- _TEXT PROVIDED_
________________

Why Rap Gets a Bad RapBy Rodolfo Mendoza-Denton | May 31, 2011 | 1 comment
Rodolfo Mendoza-Denton explains the science behind a recent White House controversy.
When Michelle Obama invited the rapper Common to perform at the White House’s “Celebration of American Poetry” recently, the invitation provoked outraged accusations that he is a “thug” who didn’t deserve a place on the bill.
How fair are these accusations? Before you jump on one bandwagon or the other, consider how your opinion may be influenced by some subtle biases: Research suggests that the label of “rap” is likely to affect how people interpret of a given set of lyrics.
This was demonstrated through a clever study by Carrie Fried in 1996, titled “Bad Rap for Rap: Bias in Reactions to Music Lyrics.” In the study, Fried presented participants with eight lines of lyrics from a folk song, “Bad Man’s Blunder,” about a man who kills a police officer. A third of the participants were told that the song was a 1960s folk song by the Kingston Trio (which is, in fact, true), another third were told that the song was a 1990s country song by D.J. Jones, and the final third were told that the song was a 1990s rap song by D.J. Jones.
The same lyrics were rated differently depending on the musical genre they were placed in. In the “rap” condition, people reported that the lyrics were more offensive and a bigger threat to society, and advocated regulation of the lyrics through warning labels or an overall ban. The “country” and “folk” conditions were rated about the same; both were deemed much less threatening than the “rap” lyrics.

________________

- _GIVEN INFORMATION_
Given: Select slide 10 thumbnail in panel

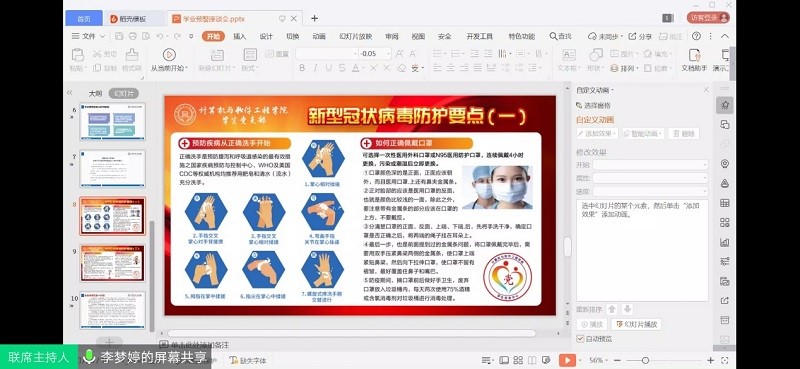Looking at the screenshot, I should click(112, 310).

________________

- _WHAT TO PRODUCE_
In the text on why rap gets a bad rap, write out the part starting with "This was demonstrated" and going on through "by D.J. Jones.", switching "police officer" to "shopkeeper".

- _EXERCISE RESPONSE_
This was demonstrated through a clever study by Carrie Fried in 1996, titled “Bad Rap for Rap: Bias in Reactions to Music Lyrics.” In the study, Fried presented participants with eight lines of lyrics from a folk song, “Bad Man’s Blunder,” about a man who kills a shopkeeper. A third of the participants were told that the song was a 1960s folk song by the Kingston Trio (which is, in fact, true), another third were told that the song was a 1990s country song by D.J. Jones, and the final third were told that the song was a 1990s rap song by D.J. Jones.